Regression Analysis of the Effect of Meteorological Parameters on Air Quality in Three Neighboring Cities Located on the Mediterranean Coast of Turkey


YALÇIN F., TEPE A. M., DOĞAN G., Çizmeci N.

International Conference on Numerical Analysis and Applied Mathematics (ICNAAM), Rhodes, Yunanistan, 13 - 18 Eylül 2018, cilt.2116 identifier identifier

  • Yayın Türü: Bildiri / Tam Metin Bildiri
  • Cilt numarası: 2116
  • Doi Numarası: 10.1063/1.5114091
  • Basıldığı Şehir: Rhodes
  • Basıldığı Ülke: Yunanistan
  • Anahtar Kelimeler: Regression Analysis, Mediterranean, Air Quality, Meteorological Parameters, Statistical Analysis
  • Akdeniz Üniversitesi Adresli: Evet

Özet

For the past couple of decades, the increasing health problems caused by air pollution have caught more and more attention. As a result, analysis and prediction of the air quality were widely studied. Several methodologies, both deterministic and statistical, have been proposed. In this study, we use the linear model to detect the relationship between the concentration of an air pollutant (PM10, i.e. particulate matter with an aerodynamic diameter of less than 10 mu m) at a specific site and meteorological variables in three neighboring cities, namely Antalya, Isparta and Burdur, located on the Mediterranean region of Turkey. Daily average PM10 concentration values for the years 2014 and 2015 were used as the dependent variable. The PM10 concentrations in each city is measured at air quality stations operated by Ministry of Civilization and Environment.

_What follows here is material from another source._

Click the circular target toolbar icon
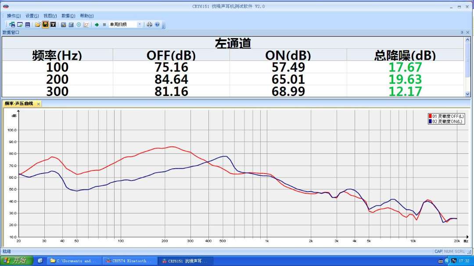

The PM10 concentrations were tried to be explained by using different meteorological parameters as independent variables. The meteorological parameters used in this study were hours of sunshine, wind speed, difference between maximum and minimum temperature, average daily temperature, actual pressure, precipitation and relative humidity. The results showed that in all three cities, increase in hours of sun shine and in wind speed, decreases the PM10 concentration in the ambient atmosphere. Furthermore, increase in pressure and in difference between maximum and minimum temperature, increases the PM10 levels. The R values for the cities varies from 0.62 and 0.68, which were statistically significant in 95% confidence level.